Rojay Smith

Personal information
- Date of birth: September 21, 1996 (age 28)
- Place of birth: Portmore, Jamaica
- Height: 5 ft 11 in (1.80 m)
- Position(s): Forward

Team information
- Current team: Forward Madison
- Number: 11

Youth career
- 0000–2015: Harbour View

College career
- Years: Team / Apps / (Gls)
- 2016–2017: Tonkawa Mavericks / 37 / (33)
- 2018–2019: Tampa Spartans / 27 / (8)

Senior career*
- Years: Team / Apps / (Gls)
- 2015–2017: Harbour View /  / (2)
- 2021: Sporting Kansas City II / 29 / (5)
- 2022–: Forward Madison / 25 / (4)

= Rojay Smith =

Jamaican footballer (born 1996)

Rojay Smith (born 21 September 1996) is a Jamaican footballer who plays as a forward for USL League One club Forward Madison FC.

==Career==
Smith began playing with Jamaican National Premier League side Harbour View, before heading to the United States to play college soccer at Northern Oklahoma College in 2016 and 2017, where he scored 33 goals in 37 appearances.
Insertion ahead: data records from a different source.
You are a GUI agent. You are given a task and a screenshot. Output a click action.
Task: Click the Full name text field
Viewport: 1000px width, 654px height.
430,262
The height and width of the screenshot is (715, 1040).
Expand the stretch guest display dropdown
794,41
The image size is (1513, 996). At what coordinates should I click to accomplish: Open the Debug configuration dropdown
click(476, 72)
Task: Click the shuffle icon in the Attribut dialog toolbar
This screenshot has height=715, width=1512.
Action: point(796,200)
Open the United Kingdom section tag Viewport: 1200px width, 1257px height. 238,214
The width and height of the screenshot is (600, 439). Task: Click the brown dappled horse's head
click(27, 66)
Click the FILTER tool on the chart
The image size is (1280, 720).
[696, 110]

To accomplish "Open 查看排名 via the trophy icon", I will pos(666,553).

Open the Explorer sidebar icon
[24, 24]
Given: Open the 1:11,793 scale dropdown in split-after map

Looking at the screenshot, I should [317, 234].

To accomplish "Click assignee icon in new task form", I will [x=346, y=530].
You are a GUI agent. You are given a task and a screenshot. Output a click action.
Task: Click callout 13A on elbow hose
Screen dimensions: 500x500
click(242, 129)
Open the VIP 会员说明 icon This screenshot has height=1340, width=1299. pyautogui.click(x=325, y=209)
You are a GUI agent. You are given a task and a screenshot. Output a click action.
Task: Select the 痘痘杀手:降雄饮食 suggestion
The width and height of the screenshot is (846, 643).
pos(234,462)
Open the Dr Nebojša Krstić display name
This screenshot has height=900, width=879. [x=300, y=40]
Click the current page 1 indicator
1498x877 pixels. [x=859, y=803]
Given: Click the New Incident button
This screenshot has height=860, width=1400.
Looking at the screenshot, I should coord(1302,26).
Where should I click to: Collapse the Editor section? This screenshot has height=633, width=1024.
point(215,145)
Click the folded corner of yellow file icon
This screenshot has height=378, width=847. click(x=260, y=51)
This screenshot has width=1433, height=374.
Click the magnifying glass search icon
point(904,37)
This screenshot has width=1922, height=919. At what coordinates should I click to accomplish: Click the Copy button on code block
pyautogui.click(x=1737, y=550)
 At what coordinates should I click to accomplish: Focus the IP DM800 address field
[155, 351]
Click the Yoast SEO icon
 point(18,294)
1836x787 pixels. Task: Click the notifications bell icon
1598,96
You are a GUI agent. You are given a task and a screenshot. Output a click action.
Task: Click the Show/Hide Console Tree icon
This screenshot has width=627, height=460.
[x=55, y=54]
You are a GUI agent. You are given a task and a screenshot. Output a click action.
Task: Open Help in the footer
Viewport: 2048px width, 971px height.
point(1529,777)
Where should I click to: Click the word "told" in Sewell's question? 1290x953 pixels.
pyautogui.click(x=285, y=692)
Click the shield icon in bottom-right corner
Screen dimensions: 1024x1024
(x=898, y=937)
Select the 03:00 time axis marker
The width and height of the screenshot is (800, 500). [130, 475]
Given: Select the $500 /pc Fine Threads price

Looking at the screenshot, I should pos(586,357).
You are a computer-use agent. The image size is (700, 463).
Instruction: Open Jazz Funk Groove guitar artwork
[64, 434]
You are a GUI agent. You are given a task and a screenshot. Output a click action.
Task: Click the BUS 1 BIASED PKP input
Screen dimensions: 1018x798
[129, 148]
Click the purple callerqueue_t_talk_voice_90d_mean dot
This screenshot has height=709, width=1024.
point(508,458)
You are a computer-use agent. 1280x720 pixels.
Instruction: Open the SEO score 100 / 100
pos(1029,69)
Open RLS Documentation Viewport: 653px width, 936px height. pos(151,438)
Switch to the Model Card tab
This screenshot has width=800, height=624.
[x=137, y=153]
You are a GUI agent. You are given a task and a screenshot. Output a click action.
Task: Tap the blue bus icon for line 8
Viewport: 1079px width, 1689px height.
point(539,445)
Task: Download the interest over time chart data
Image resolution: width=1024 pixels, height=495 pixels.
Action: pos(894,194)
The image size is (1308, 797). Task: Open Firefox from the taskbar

Smith also returned to Harbour View in 2017 during the college off season.

In 2018, Smith transferred to the University of Tampa, where he played two seasons, scoring 8 goals and tallying 7 assists in 27 appearances.

On 26 April 2021, Smith signed with USL Championship side Sporting Kansas City II. He made his debut on 1 May 2021, appearing as a 76th-minute substitute during a 2–0 loss to FC Tulsa.

Following the 2021 season, Kansas City opted to declined their contract option on Smith.

Smith signed with Forward Madison of USL League One on January 17, 2022.